**Exercise description:** Can you repeat the lines of the data below word for word, starting at the line containing "You are a computer-use agent. Screen dimensions: 352x264" and ending at the line containing "(1137, 121)"?

:: Source material ::

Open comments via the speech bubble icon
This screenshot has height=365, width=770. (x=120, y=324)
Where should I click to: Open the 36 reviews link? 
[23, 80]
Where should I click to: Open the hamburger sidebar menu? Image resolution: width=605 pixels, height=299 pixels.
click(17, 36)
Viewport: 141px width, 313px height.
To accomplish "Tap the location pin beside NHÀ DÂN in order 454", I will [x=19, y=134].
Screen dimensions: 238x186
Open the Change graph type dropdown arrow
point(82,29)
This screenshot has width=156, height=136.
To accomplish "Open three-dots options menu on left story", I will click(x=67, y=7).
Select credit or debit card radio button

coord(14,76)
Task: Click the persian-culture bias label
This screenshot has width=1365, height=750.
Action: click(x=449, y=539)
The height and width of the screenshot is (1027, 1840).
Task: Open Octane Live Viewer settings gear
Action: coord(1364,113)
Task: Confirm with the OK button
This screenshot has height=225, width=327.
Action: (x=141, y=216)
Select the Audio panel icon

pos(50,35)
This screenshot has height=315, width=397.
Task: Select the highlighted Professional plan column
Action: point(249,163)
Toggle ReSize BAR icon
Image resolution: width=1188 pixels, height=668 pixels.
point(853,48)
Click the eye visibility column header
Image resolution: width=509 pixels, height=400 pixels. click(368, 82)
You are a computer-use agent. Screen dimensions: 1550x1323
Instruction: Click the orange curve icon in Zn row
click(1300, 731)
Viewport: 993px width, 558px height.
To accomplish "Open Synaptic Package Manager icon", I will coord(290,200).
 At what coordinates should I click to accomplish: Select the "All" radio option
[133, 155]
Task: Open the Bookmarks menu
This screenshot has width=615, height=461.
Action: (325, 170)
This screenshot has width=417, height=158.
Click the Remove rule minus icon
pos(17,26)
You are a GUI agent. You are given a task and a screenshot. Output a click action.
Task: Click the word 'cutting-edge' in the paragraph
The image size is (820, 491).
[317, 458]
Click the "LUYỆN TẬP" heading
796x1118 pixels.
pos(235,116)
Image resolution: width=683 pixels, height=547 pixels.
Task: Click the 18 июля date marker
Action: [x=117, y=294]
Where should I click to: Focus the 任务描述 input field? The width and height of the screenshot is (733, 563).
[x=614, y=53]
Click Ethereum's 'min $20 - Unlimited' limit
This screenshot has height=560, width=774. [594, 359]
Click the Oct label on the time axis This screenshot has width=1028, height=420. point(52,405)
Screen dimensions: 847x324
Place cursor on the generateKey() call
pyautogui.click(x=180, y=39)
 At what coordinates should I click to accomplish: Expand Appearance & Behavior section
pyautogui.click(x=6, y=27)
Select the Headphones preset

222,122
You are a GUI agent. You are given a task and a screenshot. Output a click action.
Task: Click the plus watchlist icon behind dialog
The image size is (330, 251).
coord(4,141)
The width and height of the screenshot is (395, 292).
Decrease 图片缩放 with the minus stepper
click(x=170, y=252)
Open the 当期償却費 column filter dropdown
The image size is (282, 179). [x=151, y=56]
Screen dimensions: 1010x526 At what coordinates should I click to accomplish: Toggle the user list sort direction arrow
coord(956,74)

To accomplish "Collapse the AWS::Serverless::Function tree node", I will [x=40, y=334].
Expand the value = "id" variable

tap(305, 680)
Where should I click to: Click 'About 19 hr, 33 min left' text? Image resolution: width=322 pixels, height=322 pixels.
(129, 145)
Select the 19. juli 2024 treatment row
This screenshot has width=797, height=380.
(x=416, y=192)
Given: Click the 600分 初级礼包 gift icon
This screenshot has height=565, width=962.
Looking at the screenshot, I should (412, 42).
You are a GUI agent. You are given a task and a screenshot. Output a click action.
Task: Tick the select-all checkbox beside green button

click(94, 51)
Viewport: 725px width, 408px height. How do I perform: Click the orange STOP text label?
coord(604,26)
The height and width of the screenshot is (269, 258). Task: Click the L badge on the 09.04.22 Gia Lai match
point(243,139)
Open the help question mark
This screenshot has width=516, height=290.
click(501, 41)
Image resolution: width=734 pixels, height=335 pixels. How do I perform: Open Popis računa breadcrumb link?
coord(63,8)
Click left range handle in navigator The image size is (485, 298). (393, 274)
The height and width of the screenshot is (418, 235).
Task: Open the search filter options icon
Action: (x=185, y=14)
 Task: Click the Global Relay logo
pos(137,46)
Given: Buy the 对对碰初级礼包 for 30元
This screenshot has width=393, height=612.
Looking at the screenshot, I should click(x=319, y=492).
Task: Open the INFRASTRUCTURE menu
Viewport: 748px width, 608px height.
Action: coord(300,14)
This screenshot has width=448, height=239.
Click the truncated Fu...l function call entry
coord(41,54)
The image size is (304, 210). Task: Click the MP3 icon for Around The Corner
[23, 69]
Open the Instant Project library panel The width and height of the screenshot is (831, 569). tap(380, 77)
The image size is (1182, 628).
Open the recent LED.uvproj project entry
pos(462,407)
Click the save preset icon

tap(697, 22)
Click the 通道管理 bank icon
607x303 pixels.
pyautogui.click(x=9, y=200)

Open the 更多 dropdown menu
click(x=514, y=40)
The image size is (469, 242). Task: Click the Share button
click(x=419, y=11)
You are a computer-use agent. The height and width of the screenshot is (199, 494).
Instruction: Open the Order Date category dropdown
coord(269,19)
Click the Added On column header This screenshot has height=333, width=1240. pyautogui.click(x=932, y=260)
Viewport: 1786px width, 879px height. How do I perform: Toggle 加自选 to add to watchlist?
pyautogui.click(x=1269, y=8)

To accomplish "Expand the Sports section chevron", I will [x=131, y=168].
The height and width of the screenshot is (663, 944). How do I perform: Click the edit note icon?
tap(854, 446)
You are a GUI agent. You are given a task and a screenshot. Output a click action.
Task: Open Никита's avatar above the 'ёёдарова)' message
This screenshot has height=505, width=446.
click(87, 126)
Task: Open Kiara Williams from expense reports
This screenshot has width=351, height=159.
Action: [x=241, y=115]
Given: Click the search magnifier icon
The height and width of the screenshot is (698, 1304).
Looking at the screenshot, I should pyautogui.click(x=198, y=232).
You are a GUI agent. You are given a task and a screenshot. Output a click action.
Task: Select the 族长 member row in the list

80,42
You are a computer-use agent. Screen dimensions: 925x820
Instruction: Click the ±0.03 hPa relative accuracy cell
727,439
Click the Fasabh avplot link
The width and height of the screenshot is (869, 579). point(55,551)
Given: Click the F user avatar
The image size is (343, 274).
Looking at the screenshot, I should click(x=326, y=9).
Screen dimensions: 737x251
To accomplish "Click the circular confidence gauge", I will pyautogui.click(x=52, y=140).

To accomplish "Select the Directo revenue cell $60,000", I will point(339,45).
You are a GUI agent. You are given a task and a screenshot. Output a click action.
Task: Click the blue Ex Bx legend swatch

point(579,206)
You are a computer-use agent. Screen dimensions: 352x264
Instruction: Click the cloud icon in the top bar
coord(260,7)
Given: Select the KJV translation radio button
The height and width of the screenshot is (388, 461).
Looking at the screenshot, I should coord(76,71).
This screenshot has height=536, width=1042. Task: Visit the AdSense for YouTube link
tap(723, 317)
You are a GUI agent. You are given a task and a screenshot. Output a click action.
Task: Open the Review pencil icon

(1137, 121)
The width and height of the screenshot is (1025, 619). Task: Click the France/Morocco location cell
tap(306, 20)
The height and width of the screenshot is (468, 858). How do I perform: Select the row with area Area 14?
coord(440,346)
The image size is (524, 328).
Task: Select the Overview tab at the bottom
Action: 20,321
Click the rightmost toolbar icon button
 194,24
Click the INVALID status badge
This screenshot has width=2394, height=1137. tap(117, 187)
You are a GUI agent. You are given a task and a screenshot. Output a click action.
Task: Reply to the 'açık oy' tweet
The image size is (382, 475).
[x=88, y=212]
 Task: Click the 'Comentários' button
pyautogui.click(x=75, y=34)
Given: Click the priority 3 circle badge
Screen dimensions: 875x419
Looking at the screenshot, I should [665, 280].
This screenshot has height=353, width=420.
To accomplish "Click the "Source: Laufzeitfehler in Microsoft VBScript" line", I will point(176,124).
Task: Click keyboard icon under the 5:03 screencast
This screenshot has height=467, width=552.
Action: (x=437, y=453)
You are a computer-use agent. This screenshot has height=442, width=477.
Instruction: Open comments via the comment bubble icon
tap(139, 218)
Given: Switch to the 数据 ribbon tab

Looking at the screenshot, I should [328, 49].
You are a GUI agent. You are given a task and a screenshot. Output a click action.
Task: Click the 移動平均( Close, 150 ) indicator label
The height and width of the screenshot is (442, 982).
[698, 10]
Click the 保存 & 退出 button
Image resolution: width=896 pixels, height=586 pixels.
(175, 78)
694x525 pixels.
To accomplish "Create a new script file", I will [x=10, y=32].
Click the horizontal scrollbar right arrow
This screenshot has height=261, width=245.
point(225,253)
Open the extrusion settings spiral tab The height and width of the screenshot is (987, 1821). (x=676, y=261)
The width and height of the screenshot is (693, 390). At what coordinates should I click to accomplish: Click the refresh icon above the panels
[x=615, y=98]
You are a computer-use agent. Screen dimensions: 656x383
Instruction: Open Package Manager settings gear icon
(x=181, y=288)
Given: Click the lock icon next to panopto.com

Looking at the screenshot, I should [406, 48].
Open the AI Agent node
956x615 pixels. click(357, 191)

:::

**Finished task:**
You are a computer-use agent. Screen dimensions: 352x264
Instruction: Click the cloud icon in the top bar
coord(260,7)
Given: Select the KJV translation radio button
The height and width of the screenshot is (388, 461).
Looking at the screenshot, I should coord(76,71).
This screenshot has height=536, width=1042. Task: Visit the AdSense for YouTube link
tap(723, 317)
You are a GUI agent. You are given a task and a screenshot. Output a click action.
Task: Open the Review pencil icon

(1137, 121)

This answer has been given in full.